• [TEXT PROVIDED]:
# # # # # # #
Little effect of seasonal constraints on population genetic structure in eusocial paper wasps


  • This study was supported by grants from the Swiss National Science Foundation (to TL and LK) and NERC grant (NE/G000638/1) to SS.


Thibault Lengronne, Institute of Zoology, Zoological Society of London, Regent's Park, NW1 4RY London, UK.


Department of Ecology and Evolution, University of Lausanne, 1015 Lausanne, Switzerland. Tel: +41 21 692 4203; Fax: +41 21 692 4165; E-mail:


Climate has long been suggested to affect population genetic structures of eusocial insect societies. For instance, Hamilton [Journal of Theoretical Biology 7 (1964) 17] discusses whether temperate and tropical eusocial insects may show differences in population-level genetic structure and viscosity, and how this might relate to differences in the degree of synchrony in their life cycles or modes of nest founding. Despite the importance of Hamilton's 1964 papers, this specific idea has not been tested in actual populations of wasps, probably due to the paucity of studies on tropical species. Here, we compare colony and population genetic structures in two species of primitively eusocial paper wasps with contrasting ecologies: the tropical species Polistes canadensis and the temperate species P. dominulus. Our results provide important clarifications of Hamilton's discussion. Specifically, we show that the genetic structures of the temperate and tropical species were very similar, indicating that seasonality does not greatly affect population viscosity or inbreeding. For both species, the high genetic differentiation between nests suggests strong selection at the nest level to live with relatives, whereas low population viscosity and low genetic differentiation between nest aggregations might reflect balancing selection to disperse, avoiding competition with relatives. Overall, our study suggests no prevalence of seasonal constraints of the life cycle in affecting the population genetic structure of eusocial paper wasps. These conclusions are likely to apply also to other primitively eusocial insects, such as halictine bees. They also highlight how selection for a kin structure that promotes altruism can override potential effects of ecology in eusocial insects.
# # # # # # #
• [DATASET ENTRIES]:

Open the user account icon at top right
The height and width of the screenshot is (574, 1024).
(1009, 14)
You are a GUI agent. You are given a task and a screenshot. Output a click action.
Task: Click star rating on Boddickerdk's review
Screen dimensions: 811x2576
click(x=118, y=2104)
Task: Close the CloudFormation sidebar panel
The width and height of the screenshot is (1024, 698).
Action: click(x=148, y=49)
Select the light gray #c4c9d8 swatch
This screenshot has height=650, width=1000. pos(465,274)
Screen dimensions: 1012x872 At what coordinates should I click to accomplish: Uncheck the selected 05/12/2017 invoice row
# # # # # # #
• [YOUR GOAL]: Duplicate word for word the part of the paper wasp text that begins at the words "Little effect of" and stops after the words "4RY London, UK.".

• [ANSWER FOR THIS EXERCISE]:
Little effect of seasonal constraints on population genetic structure in eusocial paper wasps


  • This study was supported by grants from the Swiss National Science Foundation (to TL and LK) and NERC grant (NE/G000638/1) to SS.


Thibault Lengronne, Institute of Zoology, Zoological Society of London, Regent's Park, NW1 4RY London, UK.